Records for the exercise:
***

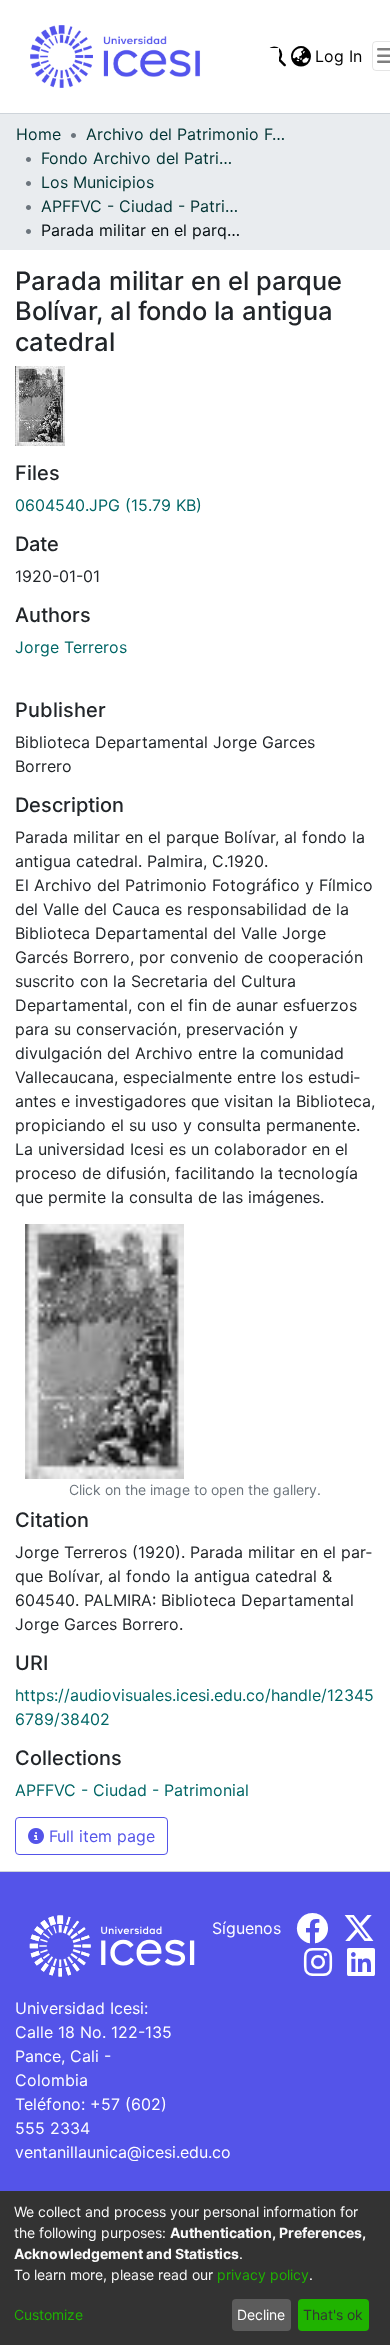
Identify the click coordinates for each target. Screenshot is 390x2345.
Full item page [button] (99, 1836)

***

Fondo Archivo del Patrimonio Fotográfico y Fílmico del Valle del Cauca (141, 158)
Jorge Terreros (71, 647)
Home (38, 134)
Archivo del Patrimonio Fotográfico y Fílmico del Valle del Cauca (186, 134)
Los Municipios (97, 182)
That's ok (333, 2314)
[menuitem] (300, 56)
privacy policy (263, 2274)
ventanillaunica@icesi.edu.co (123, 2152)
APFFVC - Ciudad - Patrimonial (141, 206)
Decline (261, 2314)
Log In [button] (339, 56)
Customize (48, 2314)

***

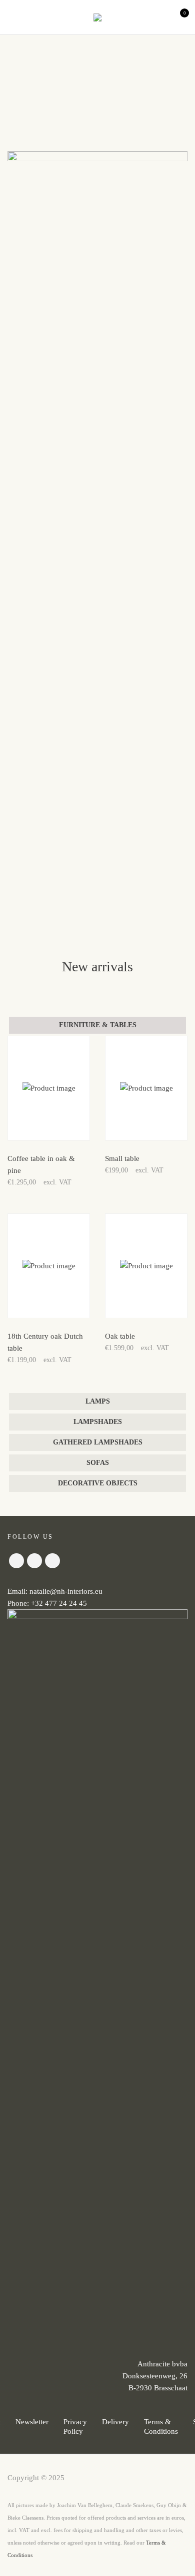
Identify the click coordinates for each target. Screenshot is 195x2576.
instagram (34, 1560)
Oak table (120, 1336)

***

Exercise brief:
Extract exactly and only the lines above from the line containing "Screenshot is 390x2345." through the line containing "Full item page [button] (99, 1836)", both end lines included.

Your solution:
Identify the click coordinates for each target. Screenshot is 390x2345.
Full item page [button] (99, 1836)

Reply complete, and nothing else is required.